Éducation : retour au monde d’avant ?
Il est bien fini le temps des cerises. Le chant du gai rossignol n’arrive déjà plus à percer sous le bruit de la circulation des voitures et bientôt des avions qui reviendront dans un ciel qui n’est déjà plus bleu.
L’injonction au retour du travail calibré, normé, sur site, comme si d’ailleurs la pandémie n’était plus, tiraille une société sommée de reprendre le chemin des échoppes, des grands magasins, des concessionnaires de voitures et des plages, à cinq euros la crêpe au chocolat gorgée d’huile de palme.
Dans le même temps, l’École peine à rouvrir ses classes à la grande masse de ses élèves laissés pour beaucoup si peu actifs et à la maison, avec des parents qui n’en peuvent plus, sans vraiment de solution de garde.
« C’est comme ça »
D’aucuns rêvent encore de lendemains qui chantent… Et pourtant, tous les jours, inexorablement, le « retour à la normale » prôné par un discours dominant diffus, prend le pas sur les utopies politiques nées dans le confinement. Le défaitisme, mal si français, l’emporte sur le changement plébiscité : « C’est comme ça », chantait il y a déjà longtemps Catherine Ringer.

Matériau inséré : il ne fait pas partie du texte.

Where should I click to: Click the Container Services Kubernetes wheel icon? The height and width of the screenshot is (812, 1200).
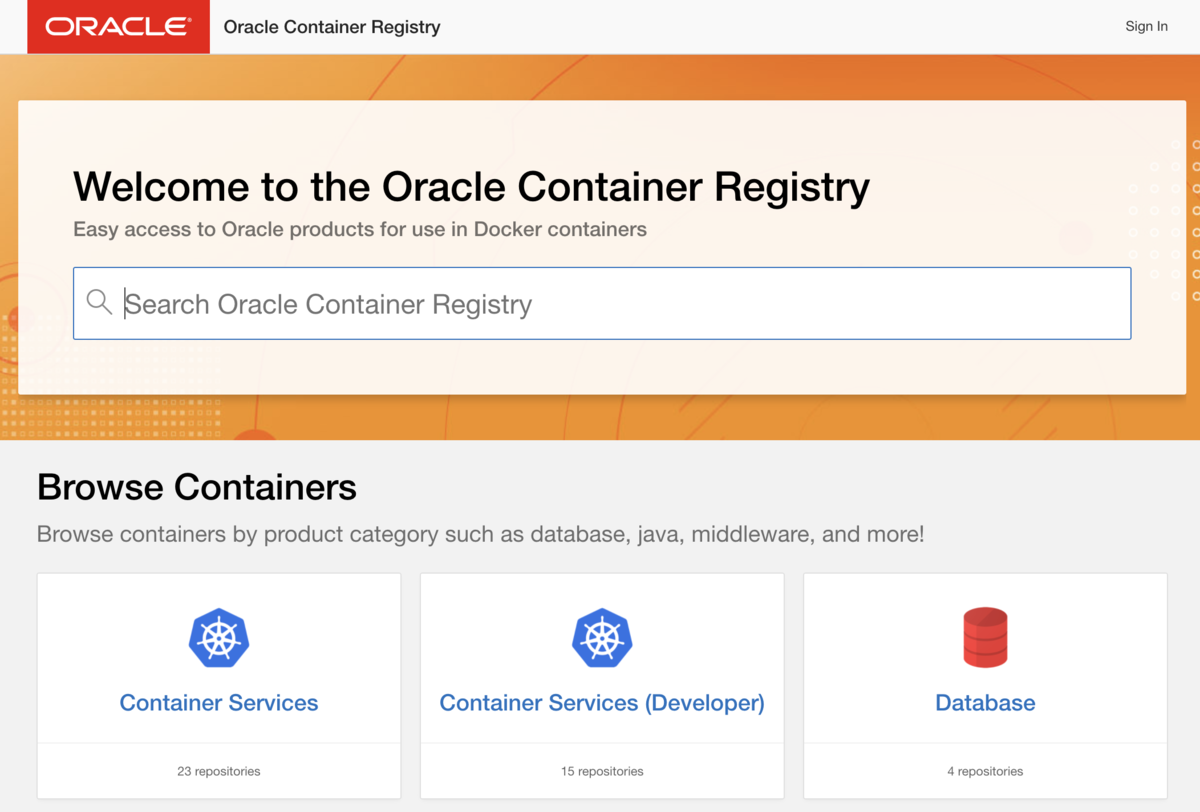pyautogui.click(x=219, y=638)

La crise traversée a pourtant eu aussi pour conséquence de nous confronter pendant plusieurs semaines à un nouveau rapport au temps. Un temps comme ralenti, à portée, tranquille. Et de lever les yeux vers le temps long comme horizon. Celui qui permet de penser le monde à moyen et long termes, c’est-à-dire hors du mouvement constant d’un présentisme toujours agité. À la vitesse, à l’immédiateté qui amène le culte de la performance et l’accession au désir pulsionnel du « tout, tout de suite », se sont substitués la lenteur, le silence, l’introspection utile à penser le monde pour soi mais aussi pour les autres. En quelque sorte, nous avons éprouvé le passage d’un narcissisme consumériste à un altruisme tous azimuts – solidarité et fraternité dans l’« union sacrée ».

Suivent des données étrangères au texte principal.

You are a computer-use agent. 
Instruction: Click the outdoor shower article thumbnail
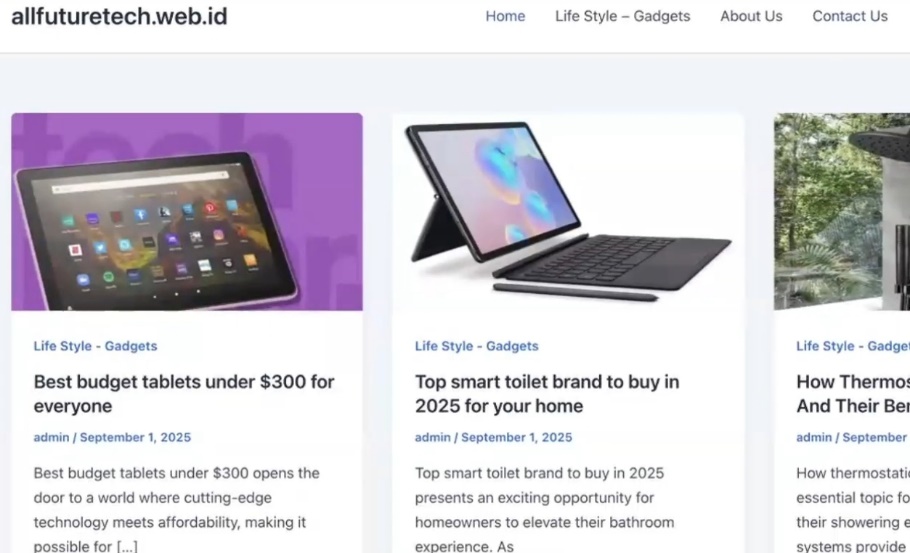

Mais face à l’urgence de la crise sanitaire, le confinement a conduit l’École à devoir s’adapter dans le cadre de la nécessaire continuité pédagogique et de l’enseignement à distance. Ce contexte inédit de fermeture des établissements a jeté une lumière crue sur notre système scolaire : inégalités des conditions de travail des élèves et fracture numérique, archaïsme de l’organisation scolaire (quid de la concertation systématisée des équipes éducatives, de la capacité à aller chercher des élèves décrocheurs ?), inadaptation des enseignements disciplinaires à donner sens aux apprentissages, manque de formation des enseignants dans les outils numériques et les approches innovantes. S’en est suivie une impression de bricolage qui a souvent fonctionné bon an, mal an, mais qui a aussi décrédibilisé les enseignants et le système scolaire.
Le volontarisme des professeurs, parfois du ministère, ont permis une moindre casse, même si la réouverture trop partielle des écoles et des centres de loisirs a suscité le désarroi chez des parents d’élèves redevenus d’abord des salariés. Force est de constater une ré-accélération du temps qui n’est plus propice à une pensée de fond.
Pansements et dilution
Nous restons aujourd’hui dans le temps des annonces vouées à rassurer nos concitoyens. Les enfants/élèves ont besoin de structures qui se répètent et codifient un espace-temps stable. L’École participe normalement à cette stabilité en socialisant tous les enfants et en participant à leur instruction. Les injonctions du ministère et les solutions apportées vont toutes actuellement dans ce sens, mais elles cachent un certain désenchantement général. Après Ma classe à la maison, se multiplient les programmes et dispositifs censés pallier la déscolarisation physique des élèves durant plusieurs mois, sevrés de classes : Nation apprenante, Dispositif éducatif et ludique 2S2C, et opération Vacances apprenantes. S’ils ont le mérite de placer l’éducation et les apprentissages au cœur de la reconquête d’un temps normalisé, fondé pour les enfants sur les apprentissages et la stabilité, ils donnent l’impression d’une course au pansement pédagogique et… surtout social.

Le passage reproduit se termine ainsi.